In a way, I get this. We're imagining that we can write about the world out-there without warping it from the in-here. In a sense, this out-thereism is the endpoint of the enlightenment, scientism, truth.
It's not too hard to understand the classism involved in this opposition between the subjective and objective (Bourdieu)--and also to suspect the ways in which the dominant classes manipulate the perception of the objective--they are, after all, in control of the discourse.
I'm going to reflect on my students' writing. Clearly, when I give them writing topics that ask them to think about their lives, their histories, their dreams, they write like Shakespeare. When I move them outward, asking them to write about the outer-world with some reference to themselves as the ones perceiving that world, their writing flattens out.
Some hang with it, but others seem to have lost the connection between themselves and the words they are throwing onto the screen. When I ask them to write about about a subject (a la Coleman) with no reference to themselves--well, this writing isn't a lot of fun to read--and quite obviously for them, not a lot of fun to write.
I know that when my students are in their texts, I really enjoy reading and responding to them. I do this with pleasure.
I know that when I write with myself in the text, I write with pleasure. I do it for the sheer hell of it.
I recently wrote a long essay about teaching with perhaps too much of myself in it.

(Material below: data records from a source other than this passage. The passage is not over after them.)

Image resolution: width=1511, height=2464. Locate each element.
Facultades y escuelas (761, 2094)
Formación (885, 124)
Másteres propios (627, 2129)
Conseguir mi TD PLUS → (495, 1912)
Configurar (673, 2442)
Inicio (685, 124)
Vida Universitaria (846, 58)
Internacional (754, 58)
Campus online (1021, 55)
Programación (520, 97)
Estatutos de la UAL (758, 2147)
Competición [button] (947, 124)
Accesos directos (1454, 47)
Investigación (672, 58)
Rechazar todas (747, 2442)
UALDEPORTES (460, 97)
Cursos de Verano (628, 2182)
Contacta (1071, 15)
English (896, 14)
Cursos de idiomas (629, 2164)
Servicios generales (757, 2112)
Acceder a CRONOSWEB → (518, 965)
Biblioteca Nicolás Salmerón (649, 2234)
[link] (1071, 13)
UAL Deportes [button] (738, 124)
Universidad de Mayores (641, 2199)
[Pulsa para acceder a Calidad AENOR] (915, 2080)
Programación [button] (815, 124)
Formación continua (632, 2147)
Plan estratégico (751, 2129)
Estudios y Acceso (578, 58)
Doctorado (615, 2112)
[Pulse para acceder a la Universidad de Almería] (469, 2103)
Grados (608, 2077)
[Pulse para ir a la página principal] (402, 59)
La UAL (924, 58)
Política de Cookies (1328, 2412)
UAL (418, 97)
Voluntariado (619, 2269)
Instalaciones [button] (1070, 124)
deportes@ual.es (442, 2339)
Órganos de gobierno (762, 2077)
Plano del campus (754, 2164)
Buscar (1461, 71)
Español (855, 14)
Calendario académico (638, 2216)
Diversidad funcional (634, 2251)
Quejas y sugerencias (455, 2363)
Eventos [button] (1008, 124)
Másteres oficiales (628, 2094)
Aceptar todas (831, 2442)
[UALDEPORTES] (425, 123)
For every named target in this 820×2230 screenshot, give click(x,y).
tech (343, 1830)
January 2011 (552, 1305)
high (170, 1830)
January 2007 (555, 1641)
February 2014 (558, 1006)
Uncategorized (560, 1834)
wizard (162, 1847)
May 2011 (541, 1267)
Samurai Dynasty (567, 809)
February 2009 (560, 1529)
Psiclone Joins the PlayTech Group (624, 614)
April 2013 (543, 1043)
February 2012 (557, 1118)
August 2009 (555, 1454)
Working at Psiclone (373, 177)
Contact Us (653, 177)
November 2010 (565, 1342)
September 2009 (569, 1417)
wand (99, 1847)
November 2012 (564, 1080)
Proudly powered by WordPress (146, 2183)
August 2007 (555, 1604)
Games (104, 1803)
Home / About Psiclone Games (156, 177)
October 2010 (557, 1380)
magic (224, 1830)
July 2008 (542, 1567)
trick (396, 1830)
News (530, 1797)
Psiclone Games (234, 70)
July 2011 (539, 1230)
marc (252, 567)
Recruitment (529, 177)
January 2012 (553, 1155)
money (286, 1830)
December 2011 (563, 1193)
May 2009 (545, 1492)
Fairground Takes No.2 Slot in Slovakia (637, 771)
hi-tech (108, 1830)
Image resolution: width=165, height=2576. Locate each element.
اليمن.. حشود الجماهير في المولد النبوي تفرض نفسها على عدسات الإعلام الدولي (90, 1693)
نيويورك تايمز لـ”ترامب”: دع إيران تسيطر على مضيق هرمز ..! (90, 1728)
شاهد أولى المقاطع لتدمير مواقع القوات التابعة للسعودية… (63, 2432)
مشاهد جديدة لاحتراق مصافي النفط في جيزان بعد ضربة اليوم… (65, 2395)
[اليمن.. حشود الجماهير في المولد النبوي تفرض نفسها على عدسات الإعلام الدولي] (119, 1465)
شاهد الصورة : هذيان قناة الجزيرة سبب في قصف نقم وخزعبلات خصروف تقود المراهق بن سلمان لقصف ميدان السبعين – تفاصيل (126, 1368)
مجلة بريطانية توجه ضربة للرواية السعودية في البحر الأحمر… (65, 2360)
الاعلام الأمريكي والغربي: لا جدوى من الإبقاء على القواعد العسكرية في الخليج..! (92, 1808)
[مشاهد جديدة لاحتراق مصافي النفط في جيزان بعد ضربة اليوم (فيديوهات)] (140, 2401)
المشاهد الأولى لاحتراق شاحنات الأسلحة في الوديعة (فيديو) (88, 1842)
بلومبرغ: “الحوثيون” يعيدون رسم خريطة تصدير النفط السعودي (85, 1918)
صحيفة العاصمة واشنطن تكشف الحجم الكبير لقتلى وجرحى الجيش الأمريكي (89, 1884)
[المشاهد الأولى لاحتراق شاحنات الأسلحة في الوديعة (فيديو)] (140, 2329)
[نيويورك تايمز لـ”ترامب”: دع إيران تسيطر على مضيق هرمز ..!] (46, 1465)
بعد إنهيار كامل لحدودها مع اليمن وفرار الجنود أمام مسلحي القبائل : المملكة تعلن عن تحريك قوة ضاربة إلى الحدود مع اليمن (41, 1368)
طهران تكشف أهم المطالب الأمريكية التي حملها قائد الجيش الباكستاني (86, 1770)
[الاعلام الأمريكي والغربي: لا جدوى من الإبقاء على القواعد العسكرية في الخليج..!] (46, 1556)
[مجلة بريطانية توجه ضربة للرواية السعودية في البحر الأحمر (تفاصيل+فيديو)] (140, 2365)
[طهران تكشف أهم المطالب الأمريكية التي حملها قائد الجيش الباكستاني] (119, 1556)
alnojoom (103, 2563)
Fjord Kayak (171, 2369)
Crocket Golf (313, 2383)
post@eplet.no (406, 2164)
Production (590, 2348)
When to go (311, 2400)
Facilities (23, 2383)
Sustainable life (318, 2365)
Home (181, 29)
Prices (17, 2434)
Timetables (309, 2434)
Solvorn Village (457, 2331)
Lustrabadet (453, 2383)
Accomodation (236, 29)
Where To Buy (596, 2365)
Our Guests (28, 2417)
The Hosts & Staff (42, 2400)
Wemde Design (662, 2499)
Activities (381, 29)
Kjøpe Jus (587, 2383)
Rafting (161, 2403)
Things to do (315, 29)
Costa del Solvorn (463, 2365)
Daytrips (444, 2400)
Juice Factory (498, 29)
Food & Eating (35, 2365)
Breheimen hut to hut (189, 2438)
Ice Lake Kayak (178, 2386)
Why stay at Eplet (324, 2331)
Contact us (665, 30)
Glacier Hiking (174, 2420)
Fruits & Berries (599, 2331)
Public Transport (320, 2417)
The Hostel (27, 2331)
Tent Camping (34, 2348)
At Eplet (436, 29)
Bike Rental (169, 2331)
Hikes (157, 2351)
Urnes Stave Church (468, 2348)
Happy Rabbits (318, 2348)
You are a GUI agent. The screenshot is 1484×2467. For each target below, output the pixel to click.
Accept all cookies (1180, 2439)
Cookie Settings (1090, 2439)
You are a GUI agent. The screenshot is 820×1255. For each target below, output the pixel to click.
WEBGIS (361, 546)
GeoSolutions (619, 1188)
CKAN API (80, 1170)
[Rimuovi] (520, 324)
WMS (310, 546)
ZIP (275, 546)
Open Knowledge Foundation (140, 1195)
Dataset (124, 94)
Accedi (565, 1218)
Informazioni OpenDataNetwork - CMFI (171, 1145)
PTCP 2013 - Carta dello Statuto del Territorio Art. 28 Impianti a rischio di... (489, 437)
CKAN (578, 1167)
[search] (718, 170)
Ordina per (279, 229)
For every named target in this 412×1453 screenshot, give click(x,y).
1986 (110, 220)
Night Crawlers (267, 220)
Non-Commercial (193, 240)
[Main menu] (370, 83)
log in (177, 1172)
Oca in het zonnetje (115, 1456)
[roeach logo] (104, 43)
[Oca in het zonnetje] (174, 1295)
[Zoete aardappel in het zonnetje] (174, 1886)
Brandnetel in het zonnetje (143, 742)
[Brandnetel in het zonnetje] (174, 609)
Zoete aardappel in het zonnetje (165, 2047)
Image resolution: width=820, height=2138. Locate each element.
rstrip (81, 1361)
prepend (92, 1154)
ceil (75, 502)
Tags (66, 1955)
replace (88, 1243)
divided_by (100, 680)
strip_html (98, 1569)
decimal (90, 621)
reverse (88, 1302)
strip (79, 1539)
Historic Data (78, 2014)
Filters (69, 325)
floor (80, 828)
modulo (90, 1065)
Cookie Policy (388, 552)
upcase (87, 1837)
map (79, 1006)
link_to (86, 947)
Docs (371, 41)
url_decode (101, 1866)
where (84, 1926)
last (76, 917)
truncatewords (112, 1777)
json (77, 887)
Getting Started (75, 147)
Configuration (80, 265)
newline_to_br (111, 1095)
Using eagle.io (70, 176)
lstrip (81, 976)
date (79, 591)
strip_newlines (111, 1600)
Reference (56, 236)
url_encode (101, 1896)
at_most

But I have to wonder, as someone asked me, who cares about you?
I take this question seriously, and I really can't work my way out of it.
Here's the end. I know I like to write when I am 100 percent in my text. I also know that when my students tell me about themselves, that's the writing I like to read. I \ like to read because I get to know them. In our classroom, we become a community through our writing (about ourselves).
I'll leave my thought here before I go back to rewrite my essay and try to take a bit of myself out of it. My question still is: what are we teaching them?